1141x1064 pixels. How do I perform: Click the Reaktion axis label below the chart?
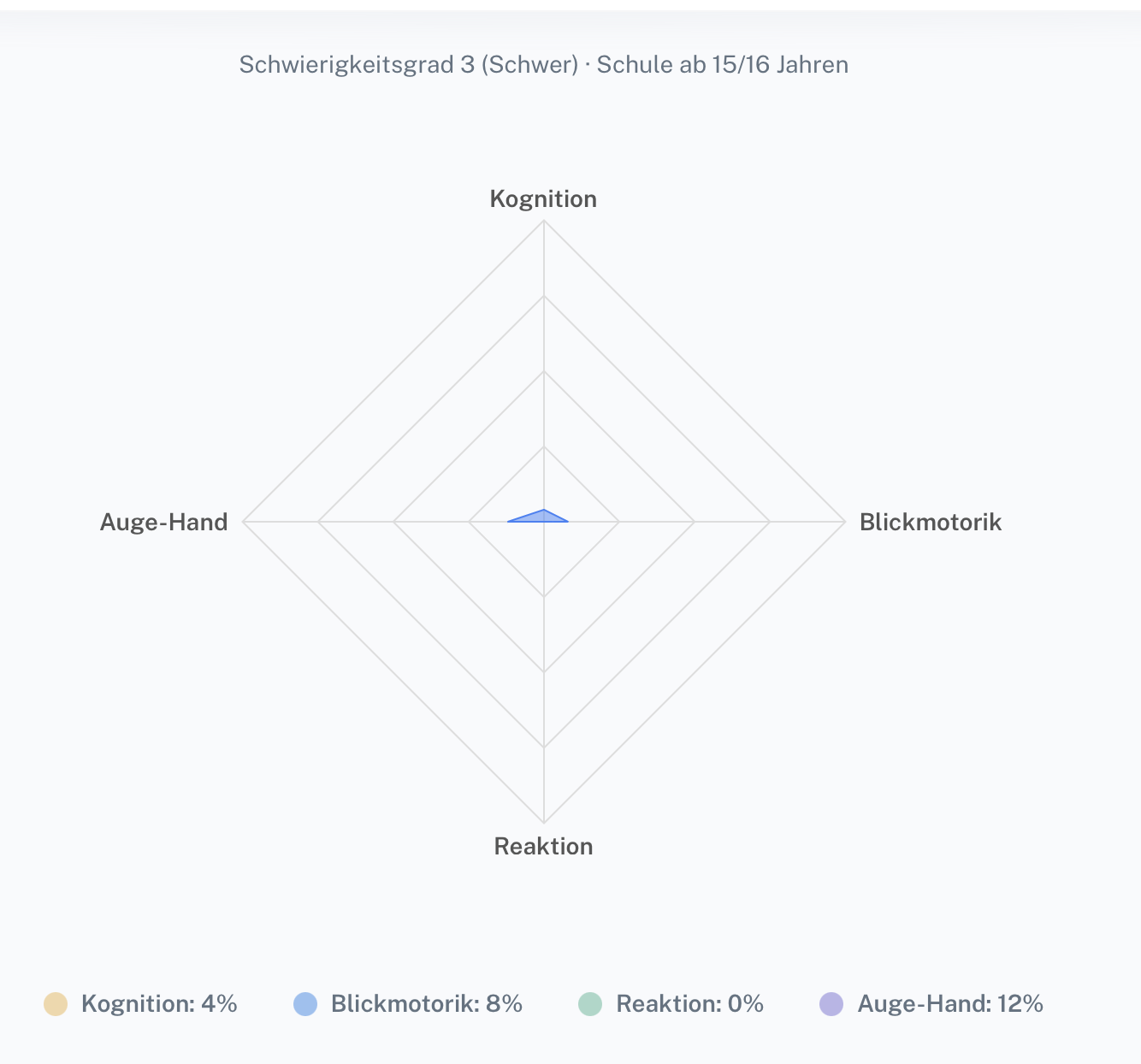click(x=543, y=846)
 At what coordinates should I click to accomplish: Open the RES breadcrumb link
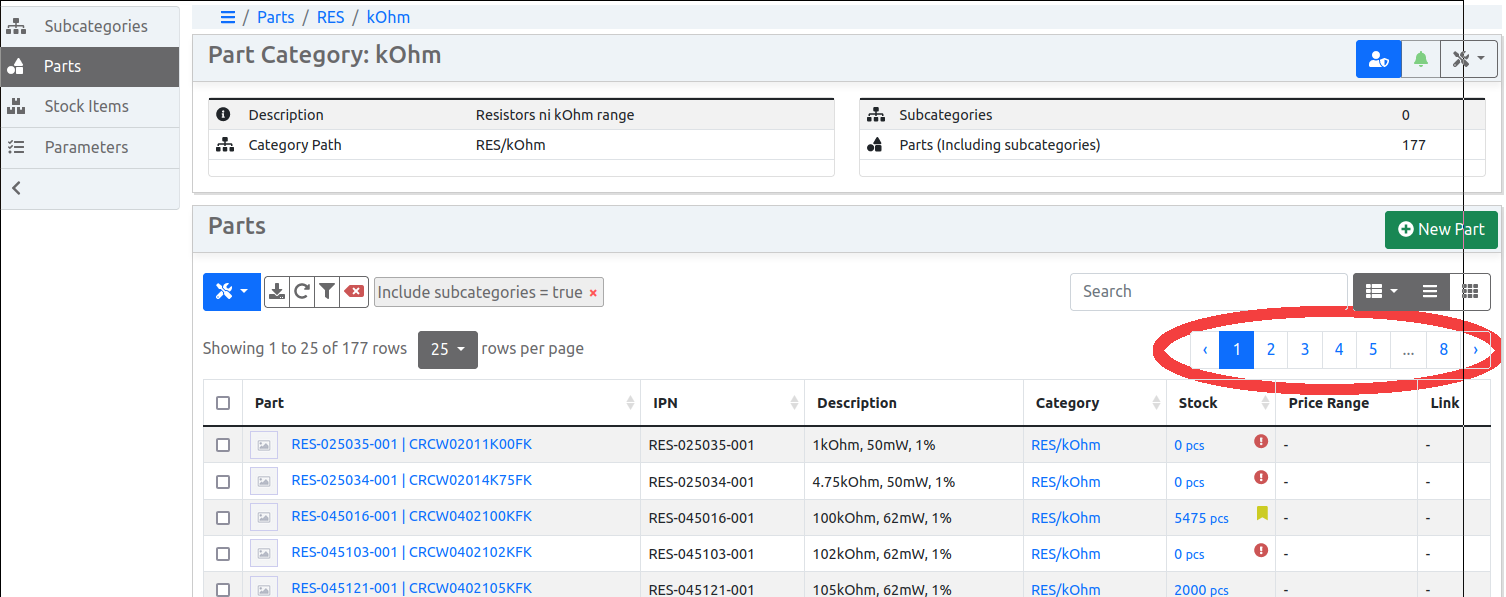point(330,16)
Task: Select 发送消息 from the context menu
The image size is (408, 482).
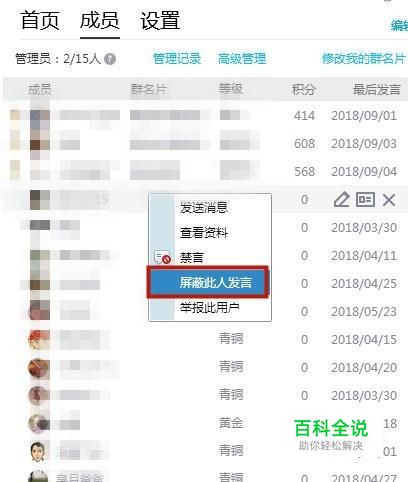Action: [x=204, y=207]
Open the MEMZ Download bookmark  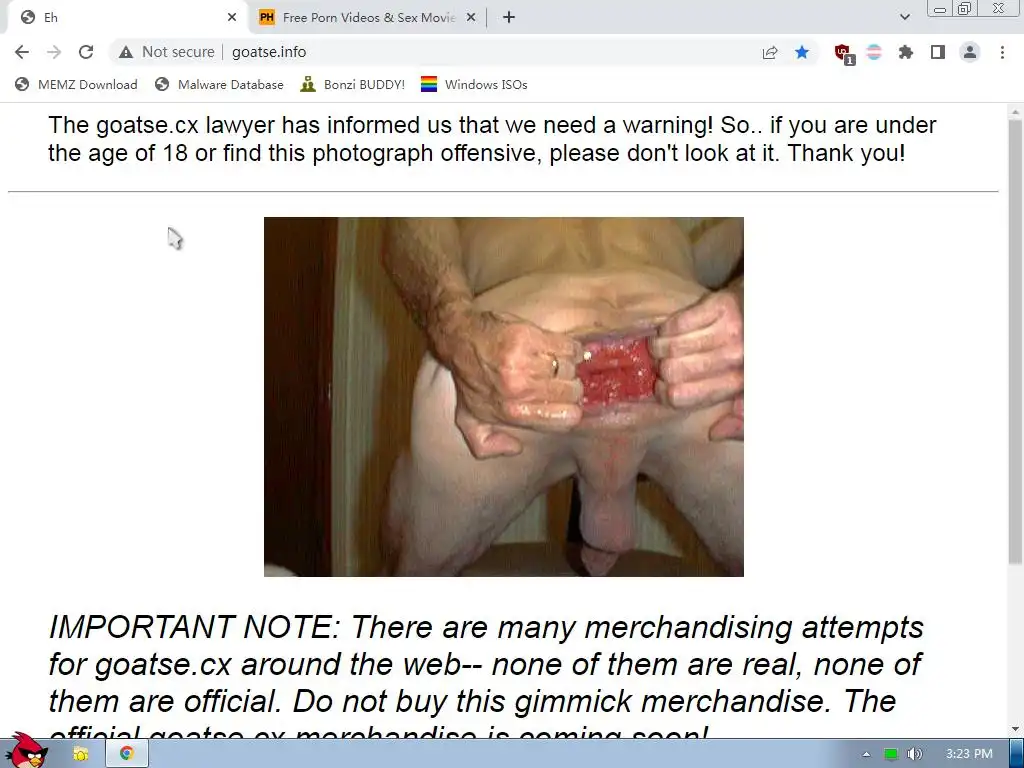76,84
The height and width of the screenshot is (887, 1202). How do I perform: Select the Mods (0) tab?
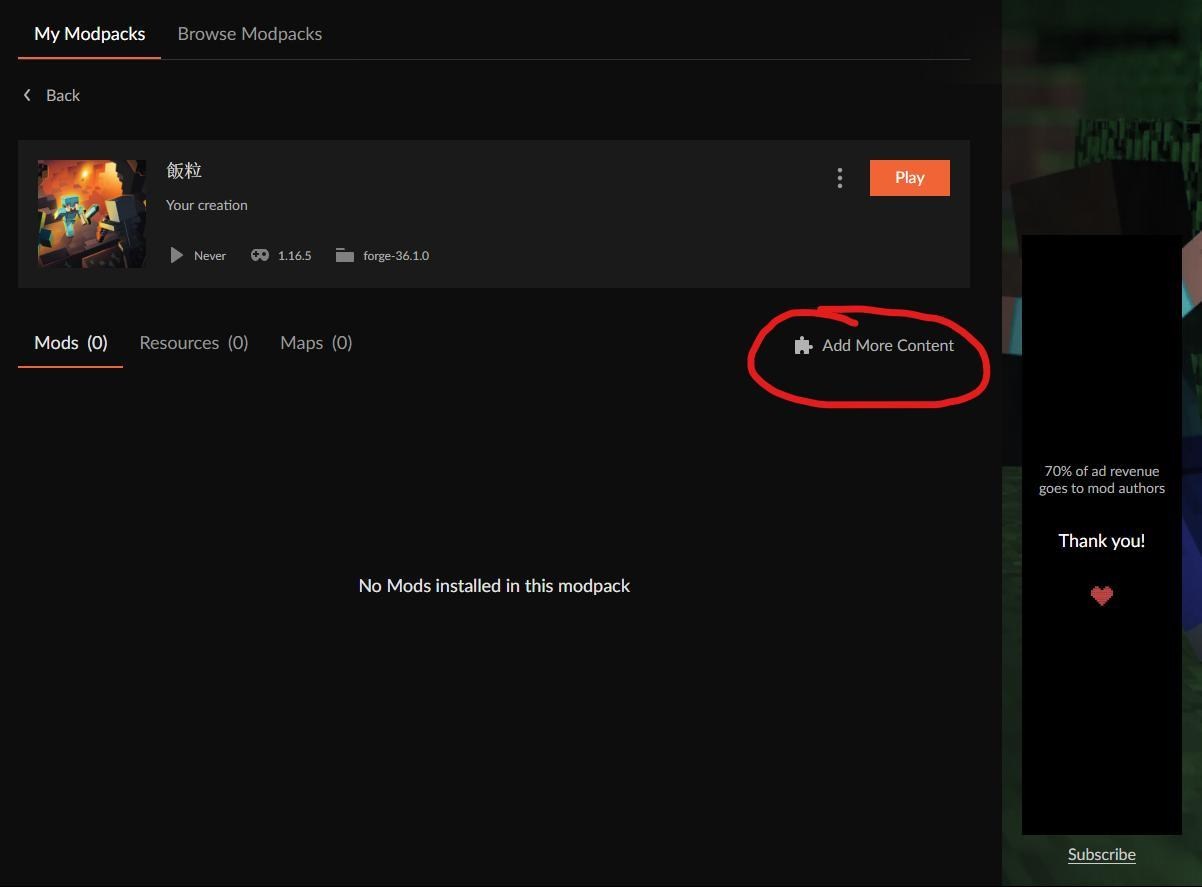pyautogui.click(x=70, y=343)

==

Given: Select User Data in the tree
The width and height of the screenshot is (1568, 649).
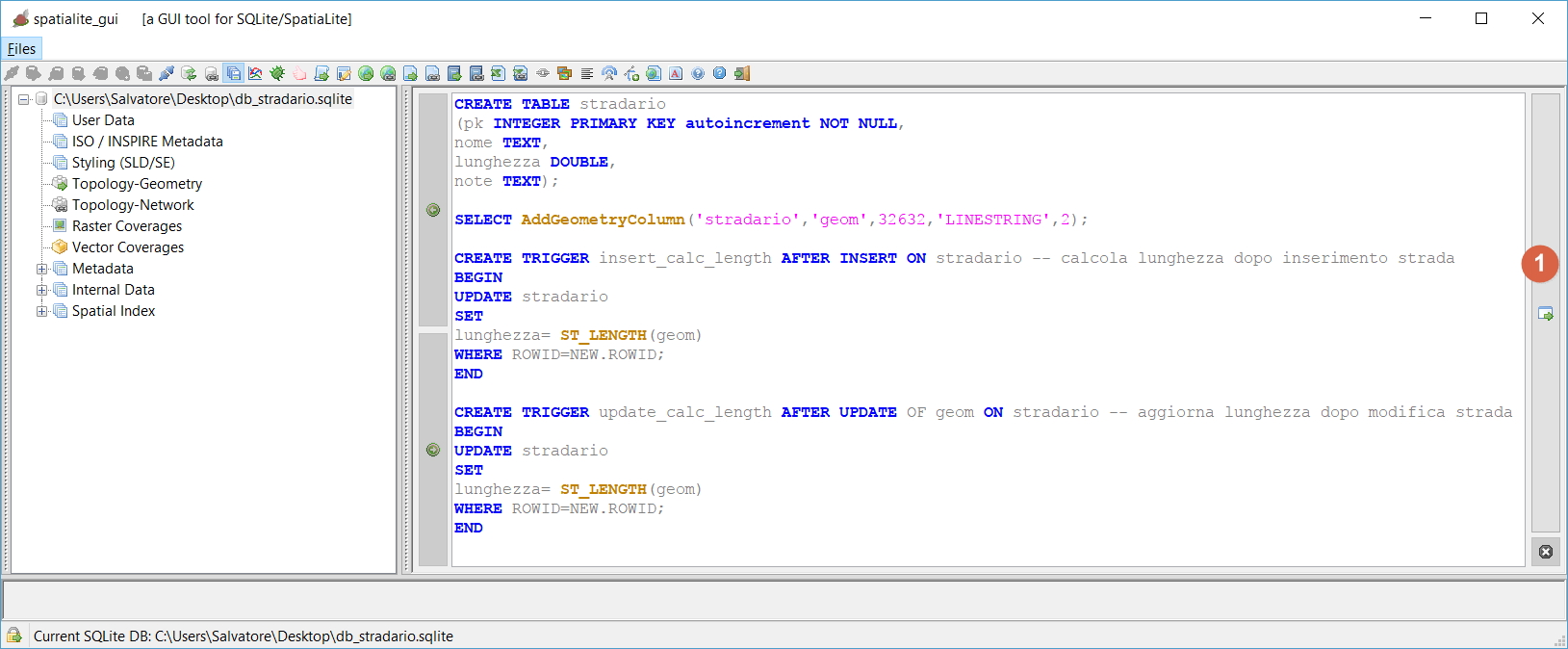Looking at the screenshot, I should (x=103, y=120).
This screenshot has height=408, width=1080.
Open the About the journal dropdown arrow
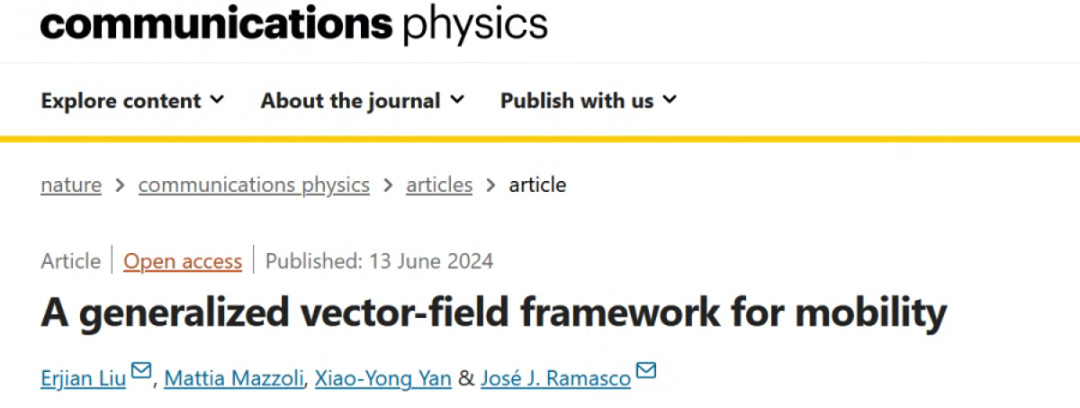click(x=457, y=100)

* * *

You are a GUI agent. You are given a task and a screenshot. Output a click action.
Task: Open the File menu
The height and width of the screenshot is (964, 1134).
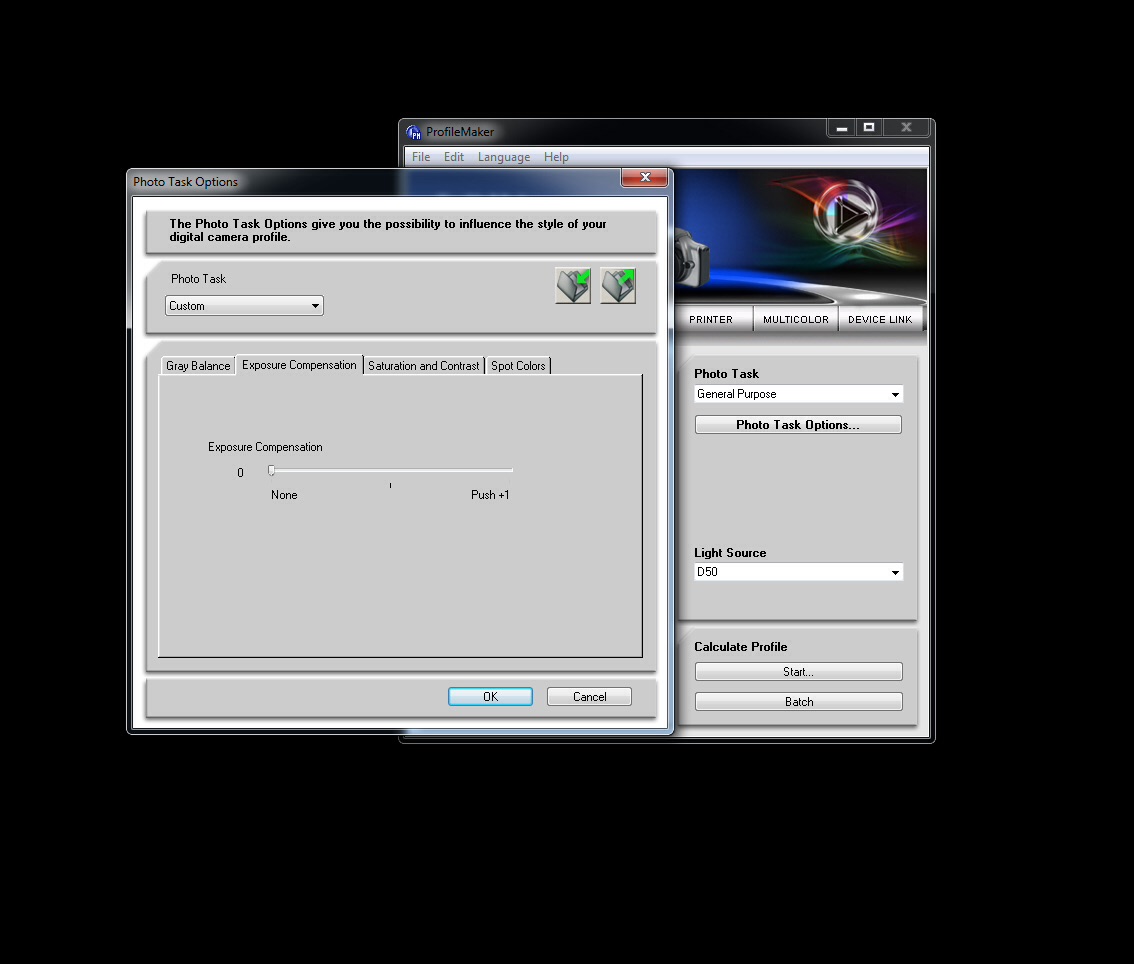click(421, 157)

# Task statement
The answer consists of the lines above that include the word "menu", each copied exactly.

# Response area
Task: Select 发送消息 from the context menu
Task: Open the File menu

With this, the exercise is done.